When I first started going to the playground in NYC I was, by far, the youngest parent there. The majority of parents were in the early forties, learning to parent for the first time. It was not uncommon to see multiple sets of twins (usually a sign of genetically-enhanced pregnancy) and kids with disabilities. For most parents, they had waited too long and had resorted to fertilization methods to get pregnant. While the lucky ones had twins, the unfortunate ones had children with disabilities. (I am not dismissing the joy experienced or wisdom learned from raising a disabled child; I am only addressing here the practical consequences of decision making). Those older parents always looked out of breath and out of shape to me. They treated their babies like precious cargo which was, of course, understandable. For many of them, having those children had been a long shot that had cost them a great deal.

NYC is such a competitive environment. I knew what many of those parents had gone through. They had worked hard to establish a career and make money because in Manhattan you need money…lots of it… to survive. They had sacrificed precious years only to find themselves aging and alone with no family. Many of them married in their late thirties and gave birth shortly thereafter.  For those, it was literally their last hope for a mate and a family. For some, when their bodies could not produce the children they wanted, they turned to pharmaceuticals to engineer their kids. And when they finally had their children, those parents looked old and worn out.

Many of those New Yorkers had done their best to “plan” out their lives. They had methodically gone to the best schools, found the best jobs, planned it all out so that when they decided to marry and have a family it would happen on schedule… like all of their other plans. But it never works out that way.
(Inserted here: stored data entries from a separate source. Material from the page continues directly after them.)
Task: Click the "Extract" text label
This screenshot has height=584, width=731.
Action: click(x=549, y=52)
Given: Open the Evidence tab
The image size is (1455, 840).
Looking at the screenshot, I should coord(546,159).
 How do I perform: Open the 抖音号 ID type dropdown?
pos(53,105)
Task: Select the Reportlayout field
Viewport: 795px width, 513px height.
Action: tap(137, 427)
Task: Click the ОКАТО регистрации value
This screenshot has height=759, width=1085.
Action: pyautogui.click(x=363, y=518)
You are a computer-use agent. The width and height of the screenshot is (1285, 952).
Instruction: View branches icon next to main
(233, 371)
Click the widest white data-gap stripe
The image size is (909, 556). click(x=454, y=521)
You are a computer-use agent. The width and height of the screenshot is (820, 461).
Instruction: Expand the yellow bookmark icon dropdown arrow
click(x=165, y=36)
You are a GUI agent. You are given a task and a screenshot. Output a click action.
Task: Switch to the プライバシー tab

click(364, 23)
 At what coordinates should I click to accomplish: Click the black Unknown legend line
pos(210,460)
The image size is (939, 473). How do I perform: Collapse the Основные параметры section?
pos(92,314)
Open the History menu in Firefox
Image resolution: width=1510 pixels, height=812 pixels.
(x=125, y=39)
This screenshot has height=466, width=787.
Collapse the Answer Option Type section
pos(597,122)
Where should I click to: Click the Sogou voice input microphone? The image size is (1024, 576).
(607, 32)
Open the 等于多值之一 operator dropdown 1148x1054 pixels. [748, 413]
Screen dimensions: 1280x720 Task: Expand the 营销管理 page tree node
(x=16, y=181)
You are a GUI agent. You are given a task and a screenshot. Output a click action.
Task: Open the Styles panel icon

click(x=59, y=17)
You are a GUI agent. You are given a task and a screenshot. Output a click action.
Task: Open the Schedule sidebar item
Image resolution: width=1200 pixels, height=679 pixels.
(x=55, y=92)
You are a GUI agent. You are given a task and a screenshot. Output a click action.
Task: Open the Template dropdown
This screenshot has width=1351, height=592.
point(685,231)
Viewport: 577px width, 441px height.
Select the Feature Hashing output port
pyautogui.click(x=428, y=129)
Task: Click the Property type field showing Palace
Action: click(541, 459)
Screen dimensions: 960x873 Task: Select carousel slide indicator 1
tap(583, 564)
The biggest thing I learned from those excursions was that time marches on…irrespective of our having a plan or not. Genetic time clocks tick ever onward.

The exhaustion on their faces showed in everything they did. The pregnancy, the marriage and the kids had been other items on the checklist of their planned lives. Yet, the conversations I had with many of them evidenced regret. They had waited too long to get married and start a family. Time had marched on without them. They had mistakenly believed they could manage life and their management plan had been vanquished. On multiple occasions, I met couples who had married simply because they felt out of options. They were motivated by fear that if they did not marry their current partner, they might never marry at all.

The saddest to observe were the parents of the disabled children. There is nothing more painful for a parent than to see their child suffer. These parents clearly suffered along with their children. Anybody who has had a child can tell you that the risks of birth defects are greater as you age. Statistics bear it out. Yet, these brave parents had risked everything to have a child and accepted the consequences.  They had finally gotten the family they desired and it cost them dearly. The parents in NYC made a Faustian bargain that failed them. They had their kids but found they did not have the energy or time needed to do it right. Sadly, the realization came after the fact.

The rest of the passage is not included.